What does actually justify the last thought? I thought of proving the universal property of $\{ \phi : \mathbb{R} \hookrightarrow \mathbb{Z} \}$ with maps $$ f_i \ : \ \{ \phi : \mathbb{R} \hookrightarrow \mathbb{Z} \} \ \longrightarrow \ \varprojlim_{W \in I} S_W \ : \ \phi \ \longmapsto \ \phi|_W $$ But I failed.
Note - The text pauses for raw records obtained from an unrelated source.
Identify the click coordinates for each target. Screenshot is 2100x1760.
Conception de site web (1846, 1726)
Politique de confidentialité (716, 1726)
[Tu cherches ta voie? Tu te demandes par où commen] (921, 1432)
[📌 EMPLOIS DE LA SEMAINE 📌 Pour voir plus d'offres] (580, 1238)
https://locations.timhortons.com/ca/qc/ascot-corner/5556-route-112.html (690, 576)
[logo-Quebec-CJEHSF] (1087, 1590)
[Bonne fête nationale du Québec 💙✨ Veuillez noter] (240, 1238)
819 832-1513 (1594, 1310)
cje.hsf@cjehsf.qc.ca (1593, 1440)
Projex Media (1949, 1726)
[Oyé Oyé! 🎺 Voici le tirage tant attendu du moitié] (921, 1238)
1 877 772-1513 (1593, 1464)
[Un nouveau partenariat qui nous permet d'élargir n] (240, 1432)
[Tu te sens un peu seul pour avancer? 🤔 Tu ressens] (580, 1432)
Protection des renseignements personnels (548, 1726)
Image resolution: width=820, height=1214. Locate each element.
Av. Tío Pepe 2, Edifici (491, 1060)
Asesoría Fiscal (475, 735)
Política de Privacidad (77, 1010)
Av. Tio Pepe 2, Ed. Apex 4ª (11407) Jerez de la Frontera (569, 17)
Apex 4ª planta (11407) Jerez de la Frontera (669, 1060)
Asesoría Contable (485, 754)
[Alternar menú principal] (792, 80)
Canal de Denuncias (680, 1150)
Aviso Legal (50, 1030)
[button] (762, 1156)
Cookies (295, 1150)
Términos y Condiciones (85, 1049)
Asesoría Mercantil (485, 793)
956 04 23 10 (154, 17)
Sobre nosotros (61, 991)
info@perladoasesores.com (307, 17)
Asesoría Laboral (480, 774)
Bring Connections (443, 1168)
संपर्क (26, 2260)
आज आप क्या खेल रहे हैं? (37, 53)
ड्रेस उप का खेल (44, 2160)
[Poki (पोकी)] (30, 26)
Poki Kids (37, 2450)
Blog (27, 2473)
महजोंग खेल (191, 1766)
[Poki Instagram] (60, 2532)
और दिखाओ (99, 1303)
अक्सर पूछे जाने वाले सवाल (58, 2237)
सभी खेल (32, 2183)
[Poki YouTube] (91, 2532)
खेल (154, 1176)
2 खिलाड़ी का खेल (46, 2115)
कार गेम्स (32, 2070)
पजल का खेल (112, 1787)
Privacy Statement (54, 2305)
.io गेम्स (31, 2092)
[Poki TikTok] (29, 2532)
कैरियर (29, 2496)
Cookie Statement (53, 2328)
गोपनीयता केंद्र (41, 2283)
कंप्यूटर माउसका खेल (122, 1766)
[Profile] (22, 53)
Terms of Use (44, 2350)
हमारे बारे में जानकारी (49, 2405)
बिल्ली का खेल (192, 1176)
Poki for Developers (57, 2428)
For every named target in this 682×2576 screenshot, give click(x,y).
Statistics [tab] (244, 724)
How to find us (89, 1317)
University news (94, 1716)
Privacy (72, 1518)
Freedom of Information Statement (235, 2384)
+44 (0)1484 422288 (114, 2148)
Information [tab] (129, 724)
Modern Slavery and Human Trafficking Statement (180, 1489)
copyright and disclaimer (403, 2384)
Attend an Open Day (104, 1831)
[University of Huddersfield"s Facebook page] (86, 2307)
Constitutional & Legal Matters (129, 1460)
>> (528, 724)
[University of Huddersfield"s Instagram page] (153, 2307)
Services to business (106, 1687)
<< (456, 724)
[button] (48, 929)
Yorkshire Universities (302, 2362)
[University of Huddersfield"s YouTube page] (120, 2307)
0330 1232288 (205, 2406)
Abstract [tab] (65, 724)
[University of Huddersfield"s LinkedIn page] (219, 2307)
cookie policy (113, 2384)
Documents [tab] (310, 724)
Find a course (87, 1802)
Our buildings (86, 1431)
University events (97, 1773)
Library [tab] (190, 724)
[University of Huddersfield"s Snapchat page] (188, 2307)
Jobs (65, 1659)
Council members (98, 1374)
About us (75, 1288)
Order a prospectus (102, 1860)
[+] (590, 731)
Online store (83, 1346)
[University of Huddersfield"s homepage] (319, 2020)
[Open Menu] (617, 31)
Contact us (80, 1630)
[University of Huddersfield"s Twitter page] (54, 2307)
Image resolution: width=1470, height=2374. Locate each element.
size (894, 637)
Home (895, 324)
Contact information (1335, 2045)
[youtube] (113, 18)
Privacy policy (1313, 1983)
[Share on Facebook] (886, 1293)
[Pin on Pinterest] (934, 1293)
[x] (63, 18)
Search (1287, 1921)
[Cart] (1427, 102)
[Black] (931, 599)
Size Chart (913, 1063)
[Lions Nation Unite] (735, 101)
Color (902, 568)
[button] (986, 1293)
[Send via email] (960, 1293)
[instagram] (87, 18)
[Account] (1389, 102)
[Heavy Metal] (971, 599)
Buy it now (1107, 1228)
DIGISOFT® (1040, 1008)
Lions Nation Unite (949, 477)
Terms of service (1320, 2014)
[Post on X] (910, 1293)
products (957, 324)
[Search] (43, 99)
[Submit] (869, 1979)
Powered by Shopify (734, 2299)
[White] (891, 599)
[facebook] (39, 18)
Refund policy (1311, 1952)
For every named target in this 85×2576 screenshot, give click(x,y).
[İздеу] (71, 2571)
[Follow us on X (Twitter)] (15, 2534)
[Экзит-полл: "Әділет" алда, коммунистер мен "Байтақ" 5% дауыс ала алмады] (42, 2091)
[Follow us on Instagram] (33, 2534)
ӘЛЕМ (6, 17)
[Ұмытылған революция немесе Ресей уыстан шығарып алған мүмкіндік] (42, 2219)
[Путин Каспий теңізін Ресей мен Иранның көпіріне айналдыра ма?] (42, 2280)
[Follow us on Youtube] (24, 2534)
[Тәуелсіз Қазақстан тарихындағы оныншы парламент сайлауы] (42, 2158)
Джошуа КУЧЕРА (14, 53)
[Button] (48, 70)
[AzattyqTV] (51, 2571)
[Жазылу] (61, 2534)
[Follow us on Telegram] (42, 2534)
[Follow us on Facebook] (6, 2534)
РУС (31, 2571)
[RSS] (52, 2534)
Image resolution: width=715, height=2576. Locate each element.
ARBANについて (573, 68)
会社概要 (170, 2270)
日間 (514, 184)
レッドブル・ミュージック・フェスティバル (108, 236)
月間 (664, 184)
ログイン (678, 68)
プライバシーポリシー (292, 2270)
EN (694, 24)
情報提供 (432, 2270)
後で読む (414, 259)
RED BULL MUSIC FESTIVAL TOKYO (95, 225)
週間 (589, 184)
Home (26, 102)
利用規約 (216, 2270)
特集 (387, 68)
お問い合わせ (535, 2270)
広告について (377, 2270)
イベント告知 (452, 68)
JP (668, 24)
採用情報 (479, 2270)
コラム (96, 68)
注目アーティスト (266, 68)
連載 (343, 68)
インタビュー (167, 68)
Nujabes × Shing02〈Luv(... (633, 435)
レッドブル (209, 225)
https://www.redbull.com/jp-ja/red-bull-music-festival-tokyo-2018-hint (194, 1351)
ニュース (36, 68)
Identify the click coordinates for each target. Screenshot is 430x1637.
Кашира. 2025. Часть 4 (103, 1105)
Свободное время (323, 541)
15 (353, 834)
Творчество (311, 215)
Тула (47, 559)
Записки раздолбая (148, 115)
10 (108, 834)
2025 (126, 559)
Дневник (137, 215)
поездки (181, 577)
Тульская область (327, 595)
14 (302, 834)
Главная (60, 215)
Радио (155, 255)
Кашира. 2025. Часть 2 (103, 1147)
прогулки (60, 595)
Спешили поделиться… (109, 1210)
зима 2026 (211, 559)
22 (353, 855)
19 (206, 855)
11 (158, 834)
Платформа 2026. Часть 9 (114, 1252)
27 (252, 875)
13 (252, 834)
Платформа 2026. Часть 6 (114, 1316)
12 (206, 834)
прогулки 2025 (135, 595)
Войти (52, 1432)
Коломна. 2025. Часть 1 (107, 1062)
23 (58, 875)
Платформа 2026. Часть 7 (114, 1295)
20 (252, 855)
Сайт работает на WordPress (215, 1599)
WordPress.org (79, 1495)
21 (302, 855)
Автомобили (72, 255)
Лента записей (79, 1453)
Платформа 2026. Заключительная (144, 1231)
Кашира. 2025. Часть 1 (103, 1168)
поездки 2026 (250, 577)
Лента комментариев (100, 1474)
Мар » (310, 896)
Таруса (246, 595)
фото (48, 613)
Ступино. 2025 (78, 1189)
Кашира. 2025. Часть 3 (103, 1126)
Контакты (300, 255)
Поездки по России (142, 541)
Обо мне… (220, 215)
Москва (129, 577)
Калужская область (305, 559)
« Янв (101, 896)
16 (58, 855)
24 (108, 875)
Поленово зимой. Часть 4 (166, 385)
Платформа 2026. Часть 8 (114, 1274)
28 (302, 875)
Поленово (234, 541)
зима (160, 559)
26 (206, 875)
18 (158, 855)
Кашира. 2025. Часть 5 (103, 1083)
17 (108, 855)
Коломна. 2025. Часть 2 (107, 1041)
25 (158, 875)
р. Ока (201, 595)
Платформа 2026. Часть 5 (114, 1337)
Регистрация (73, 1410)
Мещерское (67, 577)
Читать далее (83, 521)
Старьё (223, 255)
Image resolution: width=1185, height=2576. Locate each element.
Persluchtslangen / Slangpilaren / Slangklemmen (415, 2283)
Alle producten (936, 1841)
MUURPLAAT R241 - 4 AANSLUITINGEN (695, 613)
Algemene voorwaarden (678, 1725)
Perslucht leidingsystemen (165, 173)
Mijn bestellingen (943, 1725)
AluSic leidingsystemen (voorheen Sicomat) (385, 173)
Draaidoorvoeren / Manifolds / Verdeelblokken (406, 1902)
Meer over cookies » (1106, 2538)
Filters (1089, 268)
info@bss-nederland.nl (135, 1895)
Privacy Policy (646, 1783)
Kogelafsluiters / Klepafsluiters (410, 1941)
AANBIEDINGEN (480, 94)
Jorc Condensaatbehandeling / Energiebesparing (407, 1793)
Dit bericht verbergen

You have the right idea: given $(\phi_W)_{W\in I}\in\varprojlim_{W\in I} S_W$, you have described how to define a function $\phi:\mathbb{R}\to\mathbb{Z}$ by the formula $\phi(x)=\phi_{\{x\}}(x)$. Now all you have to show is that $\phi$ is injective to get a contradiction. The key point is that failure of injectivity can be detected by a finite set. That is, if $\phi$ were not injective, there would be $x,y\in\mathbb{R}$ with $x\neq y$ and $\phi(x)=\phi(y)$. Now just consider $\phi_{\{x,y\}}$: we must have $$\phi_{\{x,y\}}(x)=\phi_{\{x\}}(x)=\phi(x)=\phi(y)=\phi_{\{y\}}(y)=\phi_{\{x,y\}}(y).$$ This contradicts the fact that $\phi_{\{x,y\}}$ must be injective.